In fact, Mary-Lou’s infatuation has the same near-disastrous consequences as in First Term, as her hormones, er, that is, her good-hearted nature leads her to take a stupid and entirely unnecessary risk that endangers both herself and others, although this time she’s the rescued rather than the rescuer. Presumably she grows up to be some sort of extreme sportswoman, albeit probably a crap one. A base jumper, or something. But as a kid, she’s a prime case for electronic tagging. Or possibly just a ball and chain.
Nor are Mary-Lou’s torrid relationship issues the only shameless retread from the first book in the series. The other major plotline concerns Ellen, a gloomy newcomer to the school who’s convicted of serious offences by a kangaroo court on the basis of purely circumstantial evidence, even as a far more obvious suspect goes unchallenged and no-one bothers to involve the teachers. Once again, Darrell (another one who learns nothing from experience, apparently) takes it upon herself to mete out a savage beating, whereupon Ellen is confined to the sanatorium, although no-one thinks it necessary to tell her schoolmates where she’s gone.

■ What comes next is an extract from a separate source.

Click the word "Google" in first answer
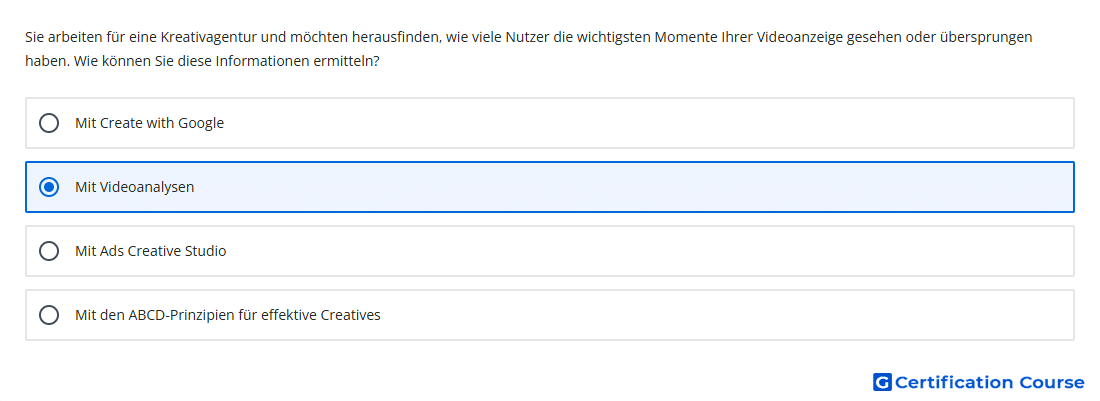The height and width of the screenshot is (401, 1100). 201,123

Admittedly, this is a hybrid of both Gwendoline’s and Sally’s stories from First Term- a literary remix, no less! Blyton was ahead of her time - but they don’t gain much from being unceremoniusly munged together. You would think that Sally (who has evolved, rather disappointingly, from a sororocidal goth to the sensible head girl) would understand, but other than expressing a few wimpy reservations, she lets the lynch mob do its work. The only note of originality is that Ellen’s a scholarship student who’s cracked under the pressure of going to a dead posh school. That’s what happens when commoners get ideas above their station.
This repetition wouldn’t matter so much if it weren’t for the fact that there’s little new in the rest of the book. Most of the remaining space is filled out by get a couple of pranks so innocuous by today’s standards as to raise few eyebrows. The girls find a way to use “invisible chalk” on their teachers’ backs: do they write “SLAG”, or draw the ever-popular spitting willy? No, they do not: they write “OY!” I find it hard to believe this was ever considered to be behaviour so uproarious as to cause the girls to descend into the hysteria described here.
The denouement, when it arrives, is painfully slow to unfold. But then perhaps that’s because I’m thirty-four, not eight. And we do get to see the headmistress, Miss Grayling, unfold her leathery wings and descend upon the miscreants with her flaming sword of justice. Well, alright, she just stares at them a bit and persuades them to Do The Right Thing. But that’s quite exciting enough, I can tell you.